Cell (The Last Climb)
Louise Bourgeois
Cell (The Last Climb), 2008
Steel, glass, rubber, thread, and wood, 384.8 x 400.1 x 299.7 cm
National Gallery of Canada, Ottawa
Photo: Christopher Burke, © The Easton Foundation/VEGAP, Madrid
“The objects in the Cells are fragile. The fact that you cannot enter them in most cases had to do with the fragility of the interior. This is a problem when they are shown publicly. I would like people to enter the Cells.” —Louise Bourgeois[1]
Louise Bourgeois (b. 1911, Paris; d. 2010, New York) was a French American artist who lived almost a hundred years. She worked on her sculptures, paintings, drawings, prints, and performances almost until the day she died.
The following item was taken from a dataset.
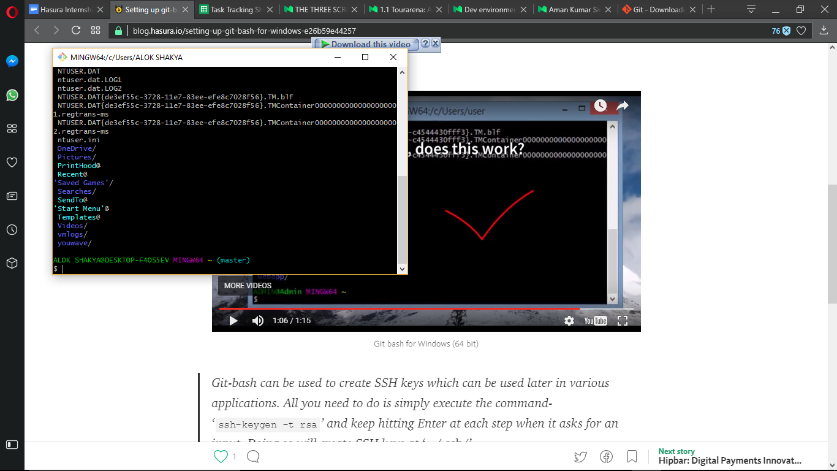Click the site security lock in the address bar

(x=118, y=29)
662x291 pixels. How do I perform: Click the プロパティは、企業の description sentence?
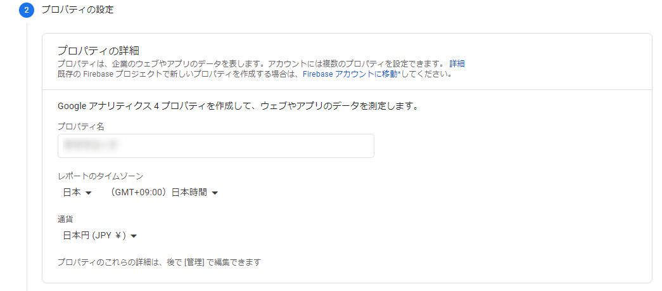point(251,64)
Two years before she passed away Bourgeois created the artwork Cell (The Last Climb) (2008), the last Cell of her series that ran like leitmotif through her long creative life. The Cells are a series of installations made out of a mixture of made and found objects, including doors or other structures the artist collected from the neighborhood. These installations are cluttered with memories from Bourgeois’s personal life, like fears she carried from her childhood.[2] For the artist, the word “cell” had many connotations, from the biological cell of a living organism to the isolation of a prison cell or monastic chamber.[3]
In late 2005 Bourgeois had to move out of her Brooklyn studio where she had worked for 25 years because buildings on her block were being torn down.[4]But before moving she had the studio’s spiral staircase removed and kept it for future use.[5] The staircase was an integral part of her life—she had it custom made in the 1980s, and climbed up and down them every day while making her art.
With her staircase as the main protagonist, Bourgeois created Cell (The Last Climb). In her piece, the staircase is surrounded by wire-mesh cage where inside and outside become one. A narrow arched door in the wall of the cage stands open, inviting the viewer to enter.
Bourgeois placed a number of objects charged with symbolic meaning in the interior of Cell (The Last Climb). On the floor, two large wooden spheres symbolize her parents. All around the stairs are celestial blue glass spheres that appear to rise toward the sky. The higher their position, the larger the glass spheres are, like bubbles in a liquid that expand as they rise.[6] Suspended in the center is an elongated blue teardrop that represents the artist. The teardrop is punctured by threaded needles, which lead to spools positioned around the metal cage: ties to her family who ran a tapestry restoration workshop and gallery, where the artist assisted from an early age. With Cell (The Last Climb), and close to the end of her life, Bourgeois seemed to create a more optimistic installation, leaving behind her fears of mortality and imprisonment: She was at peace with herself.[7]
1. http://www.db-artmag.com/archiv/2004/e/9/1/293-3.html
2. http://arttattler.com/archivebourgeois.html
3. http://www.collectortribune.com/2015/08/04/louise-bourgeois-structures-of-existence-the-cells-at-garage-museum-moscow/
4. http://www.artslant.com/ny/articles/show/2707
5. http://www.ngcmagazine.ca/exhibitions/do-undo-redo-mantra-of-a-monolithic-artist
6. Lorz and Fowle, p. 91.
7. Ibid., p. 93.
Preguntas
Show: Cell (The Last Climb) (2008)
Describe this artwork as thoroughly as possible. What do you see? If you had to explain the piece to someone who cannot see it, how would you describe it? Have you ever seen a staircase similar to the one in the artwork? Where? What do the spheres remind you of?
Imagine how you would feel if you walked inside Cell (The Last Climb). Explain what your emotions would be. Would you climb the staircase? If you could add sound to the sculpture, what would you hear inside it?
Shapes and colors in this work are thought to be symbolic. The color blue represents peace, meditation, and escape for the artist.[8] Discuss the meaning of color for you; do particular colors have particular meanings and why might that be?
The shape of a spiral, like the staircase, is also very important in this work. For Bourgeois, a spiral is an attempt to control chaos but it is always in danger of unraveling and spiraling out of control.[9] What possible other meanings can you think of for a spiral?
8. Christiane Meyer-Thoss, Louise Bourgeois: Designing for Free Fall (Zurich: Ammann Verlag, 1992), p. 222.